As the day of the funeral of HRH Prince Philip, Duke of Edinburgh approaches, it would not be out of place to mention in the various and numerous articles and documentaries, that he had an interest in the mysteries of life.

In listening to the various tributes to the Duke of Edinburgh, I learnt he had amassed a total of over ten thousand books in his library at Buckingham Palace. These would have covered a vast array of subjects to satiate his inquiring mind. Naval, historical, equine, theological and others filled the shelves and apparently also his keen interest in UFOs after one allegedly landed on the estate of his uncle, Lord Mountbatten (see link).

That interest looked to have persisted as we are told that only in 2019, he was reading a book on the Rendlesham Forest UFO incident in Suffolk. Apparently he amassed a sizable number of books on that subject. But what about the other mystery swimming in the depths of Loch Ness? How many books did he possess on that subject? I suspect more than a handful.

Back in the 1960s and 1970s, it would seem he was well connected enough on the subject through his association with Sir Peter Scott (both below). Their shared love of ornithology and conservation work led to a lasting friendship. Scott’s work with the Loch Ness Monster is well known. In fact. in the same year that he was inviting Prince Philip to be the first President of the World Wildlife Fund, he was also setting up another organisation, the Loch Ness Phenomena Investigation Bureau.

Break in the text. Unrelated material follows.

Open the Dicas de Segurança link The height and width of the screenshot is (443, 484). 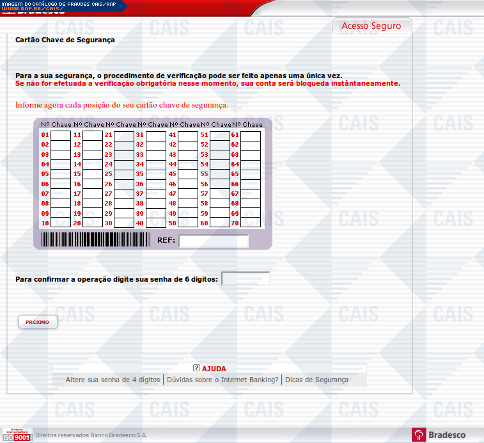click(316, 380)
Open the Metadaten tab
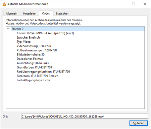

It was unlikely that he would invite the Prince to patronise such an organisation in the same manner, especially after the embarrassing episode the year before of Scott using his Royal connections to persuade the Queen and the Duke of Edinburgh to be amongst the first viewers of Tim Dinsdale’s film and to discuss the creature being dubbed “Elizabethia Nessiae” in her honour (further details here).

However, it is fairly certain that Sir Peter Scott kept the Duke abreast of developments at the loch, especially when they tended to sit together at WWF board meetings. One suspects, though, that prudence kept him from recording any such private conversations. A better source is from David Clarke’s book, “Britain’s X-traordinary Files“. In it he mentions how another of the Loch Ness Phenomena Investigation Bureau’s founders, David James, got involved.

We learn that James had a conversation with Prince Philip regarding his plans for the Bureau at the loch and how to fund it after their second expedition there. I’ll wager Peter Scott brought the two together. The Prince’s reply was that he contact Solly Zuckerman, Chief Scientific Advisor to the Ministry of Defense. The lending of sonar equipment and expertise was discussed, but the MoD did not think it prudent to be seen using military resources in the pursuit of a monster. David also point out on his blog another instance where the Duke was involved:

Indeed when sightings began again after the war, the Duke of Edinburgh suggested calling in the Royal Navy to solve the mystery.

It seems this suggestion did not get very far either. The Duke of Edinburgh evidently had a love of mysteries, but we are left with the unanswered question which he is no longer here to answer – what did he think the Monster was? I suspect that answer would have depended what year you asked him. 

Perhaps his last answer would have been “a load of bloody nonsense” which seemed a phrase attributed to him. But then again, I would like to think he visited this blog and other like minded ones at least once or twice ….

Rest In Peace, Prince Philip. A reading taken from his funeral, Ecclesiasticus 43:23-25

By His wisdom he calmed the great oceans
and placed the islands there.
Sailors tell about the dangers of the sea,
and we listen to their tales in amazement.
In the sea are strange and marvellous creatures:
huge monsters and all kinds of living things.